Inhibitory effects of Aphanizomenon flos-aquae constituents on human UDP-glucose dehydrogenase activity.

Author information

1
a Nutritherapic Research Center , Urbino , Italy and.
2
b Department of Biomolecular Sciences , University of Urbino "Carlo Bo" , Urbino , Italy.

Abstract

OBJECTIVE:

The purpose of this study was to investigate the in vitro inhibitory effects of the edible microalga Aphanizomenon flos-aquae (AFA) on human UDP-α-d-glucose 6-dehydrogenase (UGDH) activity, a cytosolic enzyme involved both in tumor progression and in phytochemical bioavailability.

METHODS:

Both the hydrophilic and ethanolic AFA extracts as well as the constitutive active principles phycocyanin (PC), phycocyanobilin (PCB) and mycosporine-like amino acids (MAAs) were tested.

RESULTS:

Among AFA components, PCB presented the strongest inhibitory effect on UGDH activity, acting as a competitive inhibitor with respect to UDP-glucose and a non-competitive inhibitor with respect to NAD(+).

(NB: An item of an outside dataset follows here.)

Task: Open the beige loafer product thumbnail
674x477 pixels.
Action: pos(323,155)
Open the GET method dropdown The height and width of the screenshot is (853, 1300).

In preliminary experiments, AFA PCB was also effective in reducing the colony formation capacity of PC-3 prostate cancer cells and FTC-133 thyroid cancer cells.

CONCLUSIONS:

Overall, these findings confirmed that AFA and its active principles are natural compounds with high biological activity. Further studies evaluating the effects of AFA PCB in reducing tumor cell growth and phytochemical glucuronidation are encouraged.

KEYWORDS:

Klamath algae; phycocyanin; phycocyanobilin; tumor cell growth inhibition

PMID:
26903444
DOI:
10.3109/14756366.2016.1149478
[Indexed for MEDLINE]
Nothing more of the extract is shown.